What We Accomplish
Safety
When a CASA advocate is assigned to a foster child’s case, he or she offers a sense of security for that child. No matter the changes in living placement, no matter how long the child’s case remains in the court’s care, CASA will stay assigned, visiting the child regularly, rebuilding a sense of trust in adults, offering support to the child and both set of parents (biological and foster) in the form of resources for the child, and reporting back to the Juvenile Advocacy judge on concerns, successes, and ultimate recommendations for the child’s best interest.
Stability
On average, an abused and neglected child in Macon County remains in foster care for just under 2 years. CASA is diligent to ensure the best fit with an assignment of a volunteer to a foster child’s life. We pair the volunteer’s strengths with the child’s needs to create a long-lasting relationship. We ask for a commitment from the volunteer to stay with us for the duration of the child’s case. While the child might have many other people enter and leave their lives while in foster care, CASA seeks to offer the stability of the one CASA volunteer advocate who can be the history teller of the child’s story in the case and help ensure movement to a safe and permanent home.
Success
The goal of CASA, the Juvenile Advocacy judge, the GAL, and case-working agencies is to reunify the child with his or her biological parents. We know that the best place for children is with their biological parents; however, not in the same type of home that they were removed from, but in a rehabilitated home.
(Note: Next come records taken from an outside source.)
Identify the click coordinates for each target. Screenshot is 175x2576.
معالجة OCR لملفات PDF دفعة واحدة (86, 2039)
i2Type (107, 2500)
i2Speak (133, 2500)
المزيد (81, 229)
In Macon County, foster children are reunified with their biological parents 40% of the time; the other 60% of time, foster children have other safe and permanent home outcomes—adoption, guardianship, independence. Additionally, when CASA is assigned to a foster child’s case, we are able to find the child a safe and permanent home 6 months faster than if CASA was not assigned to a case. And, in what CASA believes to be the ultimate measure of success, we have successfully found a safe and permanent home for our assigned foster children where 98% of these children do not come back into foster care.